§ **AIM OF THE EXERCISE**: Go through the data and copy each line that holds "computer".

-- Opening Marker --

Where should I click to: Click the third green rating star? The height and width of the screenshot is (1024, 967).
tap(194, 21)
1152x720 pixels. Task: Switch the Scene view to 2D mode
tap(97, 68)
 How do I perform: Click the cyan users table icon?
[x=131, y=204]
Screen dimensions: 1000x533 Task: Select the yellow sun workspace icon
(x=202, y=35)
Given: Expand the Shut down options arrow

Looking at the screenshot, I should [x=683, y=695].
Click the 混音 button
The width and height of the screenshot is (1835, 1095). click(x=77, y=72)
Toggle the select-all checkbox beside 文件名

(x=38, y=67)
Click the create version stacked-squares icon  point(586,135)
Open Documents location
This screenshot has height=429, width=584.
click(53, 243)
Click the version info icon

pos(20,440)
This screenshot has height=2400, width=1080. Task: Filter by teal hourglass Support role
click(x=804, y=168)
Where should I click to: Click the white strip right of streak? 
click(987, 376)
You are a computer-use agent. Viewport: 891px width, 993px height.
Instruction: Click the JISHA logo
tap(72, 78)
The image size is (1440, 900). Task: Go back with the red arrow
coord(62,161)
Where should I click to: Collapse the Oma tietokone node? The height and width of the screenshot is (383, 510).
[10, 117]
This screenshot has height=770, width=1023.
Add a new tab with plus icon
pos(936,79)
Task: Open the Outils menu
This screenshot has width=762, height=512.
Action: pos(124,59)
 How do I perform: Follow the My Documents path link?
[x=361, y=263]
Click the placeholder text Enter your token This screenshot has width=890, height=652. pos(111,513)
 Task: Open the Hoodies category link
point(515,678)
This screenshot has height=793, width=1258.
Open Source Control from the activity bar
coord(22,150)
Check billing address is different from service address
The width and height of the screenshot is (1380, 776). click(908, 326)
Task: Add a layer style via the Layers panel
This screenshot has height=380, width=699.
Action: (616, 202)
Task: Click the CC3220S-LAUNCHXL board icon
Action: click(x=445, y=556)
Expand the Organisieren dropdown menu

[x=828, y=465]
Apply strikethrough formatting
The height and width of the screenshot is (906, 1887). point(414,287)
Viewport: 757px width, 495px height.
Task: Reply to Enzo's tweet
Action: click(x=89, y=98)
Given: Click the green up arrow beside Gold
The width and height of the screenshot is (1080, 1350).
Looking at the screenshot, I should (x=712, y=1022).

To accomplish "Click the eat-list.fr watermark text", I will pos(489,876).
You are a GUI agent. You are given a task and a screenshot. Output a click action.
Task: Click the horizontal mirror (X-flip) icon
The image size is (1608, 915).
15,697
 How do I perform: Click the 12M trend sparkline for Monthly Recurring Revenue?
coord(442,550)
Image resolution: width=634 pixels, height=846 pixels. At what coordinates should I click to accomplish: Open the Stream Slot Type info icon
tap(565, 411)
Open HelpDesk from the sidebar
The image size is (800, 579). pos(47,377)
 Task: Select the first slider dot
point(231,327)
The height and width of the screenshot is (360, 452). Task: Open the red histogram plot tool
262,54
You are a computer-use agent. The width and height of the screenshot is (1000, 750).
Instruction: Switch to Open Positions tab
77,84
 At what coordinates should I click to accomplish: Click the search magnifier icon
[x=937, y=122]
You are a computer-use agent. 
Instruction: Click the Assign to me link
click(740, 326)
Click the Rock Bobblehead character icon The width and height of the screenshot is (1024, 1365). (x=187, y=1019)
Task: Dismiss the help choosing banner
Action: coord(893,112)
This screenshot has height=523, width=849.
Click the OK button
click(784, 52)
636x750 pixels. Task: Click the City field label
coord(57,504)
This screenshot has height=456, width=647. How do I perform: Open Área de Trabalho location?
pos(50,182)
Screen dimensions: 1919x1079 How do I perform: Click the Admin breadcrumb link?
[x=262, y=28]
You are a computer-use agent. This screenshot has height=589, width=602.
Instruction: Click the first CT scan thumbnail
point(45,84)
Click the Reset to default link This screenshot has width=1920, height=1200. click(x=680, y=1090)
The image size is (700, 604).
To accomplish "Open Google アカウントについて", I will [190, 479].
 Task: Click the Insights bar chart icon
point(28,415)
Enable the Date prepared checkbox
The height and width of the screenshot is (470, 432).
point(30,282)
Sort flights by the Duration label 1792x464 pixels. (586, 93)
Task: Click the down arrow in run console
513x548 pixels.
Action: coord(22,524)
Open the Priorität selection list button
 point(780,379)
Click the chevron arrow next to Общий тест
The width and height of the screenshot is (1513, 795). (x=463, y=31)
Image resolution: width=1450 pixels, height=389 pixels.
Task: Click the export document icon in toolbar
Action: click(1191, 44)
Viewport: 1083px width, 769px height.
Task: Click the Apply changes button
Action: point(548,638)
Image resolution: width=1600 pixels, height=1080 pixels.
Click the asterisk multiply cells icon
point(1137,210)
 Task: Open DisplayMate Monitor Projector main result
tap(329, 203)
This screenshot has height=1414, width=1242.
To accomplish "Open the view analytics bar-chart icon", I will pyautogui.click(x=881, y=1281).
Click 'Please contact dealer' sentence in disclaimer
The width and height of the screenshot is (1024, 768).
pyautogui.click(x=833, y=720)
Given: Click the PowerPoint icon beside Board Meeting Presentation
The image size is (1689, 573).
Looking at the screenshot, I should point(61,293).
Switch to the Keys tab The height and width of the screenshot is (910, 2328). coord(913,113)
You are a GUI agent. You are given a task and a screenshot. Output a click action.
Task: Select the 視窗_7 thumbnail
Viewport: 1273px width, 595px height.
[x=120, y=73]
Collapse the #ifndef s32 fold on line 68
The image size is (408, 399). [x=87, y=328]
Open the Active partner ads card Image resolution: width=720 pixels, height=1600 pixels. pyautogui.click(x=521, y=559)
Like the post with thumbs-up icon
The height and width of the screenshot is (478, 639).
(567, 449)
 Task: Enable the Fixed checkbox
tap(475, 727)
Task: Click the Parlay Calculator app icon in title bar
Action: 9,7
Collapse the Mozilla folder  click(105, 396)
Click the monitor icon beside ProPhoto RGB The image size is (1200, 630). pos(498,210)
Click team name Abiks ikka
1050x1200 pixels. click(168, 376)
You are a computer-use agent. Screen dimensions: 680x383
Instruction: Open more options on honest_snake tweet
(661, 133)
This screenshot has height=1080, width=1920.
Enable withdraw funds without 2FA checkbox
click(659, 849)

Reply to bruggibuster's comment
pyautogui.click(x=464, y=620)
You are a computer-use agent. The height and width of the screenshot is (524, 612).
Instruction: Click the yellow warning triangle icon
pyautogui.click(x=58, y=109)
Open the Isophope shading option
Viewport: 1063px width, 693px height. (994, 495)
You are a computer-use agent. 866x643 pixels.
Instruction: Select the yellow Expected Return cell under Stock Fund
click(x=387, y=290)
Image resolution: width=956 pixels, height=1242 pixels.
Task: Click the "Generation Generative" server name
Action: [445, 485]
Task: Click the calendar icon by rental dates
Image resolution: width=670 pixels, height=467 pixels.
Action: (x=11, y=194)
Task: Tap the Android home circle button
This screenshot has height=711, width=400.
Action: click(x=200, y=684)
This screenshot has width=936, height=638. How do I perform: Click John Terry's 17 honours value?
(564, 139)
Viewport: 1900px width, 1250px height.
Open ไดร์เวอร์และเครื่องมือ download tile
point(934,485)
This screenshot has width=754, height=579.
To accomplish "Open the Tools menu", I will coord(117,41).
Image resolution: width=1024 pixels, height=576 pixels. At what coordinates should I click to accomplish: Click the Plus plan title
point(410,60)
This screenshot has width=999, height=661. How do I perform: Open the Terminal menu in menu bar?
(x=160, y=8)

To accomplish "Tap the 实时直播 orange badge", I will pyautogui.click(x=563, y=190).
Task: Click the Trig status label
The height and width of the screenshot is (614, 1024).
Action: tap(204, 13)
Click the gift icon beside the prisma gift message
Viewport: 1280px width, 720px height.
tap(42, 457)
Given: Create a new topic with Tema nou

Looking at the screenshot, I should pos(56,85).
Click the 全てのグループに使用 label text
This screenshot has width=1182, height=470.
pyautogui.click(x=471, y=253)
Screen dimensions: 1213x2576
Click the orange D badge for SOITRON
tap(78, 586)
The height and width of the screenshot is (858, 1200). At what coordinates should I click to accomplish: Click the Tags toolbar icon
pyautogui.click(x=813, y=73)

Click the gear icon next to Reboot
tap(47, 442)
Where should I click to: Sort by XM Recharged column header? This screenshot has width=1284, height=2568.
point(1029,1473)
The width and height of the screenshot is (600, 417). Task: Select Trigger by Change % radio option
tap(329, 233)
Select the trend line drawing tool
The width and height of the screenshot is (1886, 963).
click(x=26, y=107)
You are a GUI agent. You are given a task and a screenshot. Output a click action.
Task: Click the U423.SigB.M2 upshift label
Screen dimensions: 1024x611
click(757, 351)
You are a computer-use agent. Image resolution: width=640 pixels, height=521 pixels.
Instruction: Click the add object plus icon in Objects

-- Closing Marker --

§ **WRITTEN SOLUTION**:
You are a computer-use agent. Viewport: 891px width, 993px height.
You are a computer-use agent. The width and height of the screenshot is (1000, 750).
You are a computer-use agent. 
You are a computer-use agent. This screenshot has height=589, width=602.
You are a computer-use agent. Screen dimensions: 680x383
You are a computer-use agent. The height and width of the screenshot is (524, 612).
You are a computer-use agent. 866x643 pixels.
You are a computer-use agent. Image resolution: width=640 pixels, height=521 pixels.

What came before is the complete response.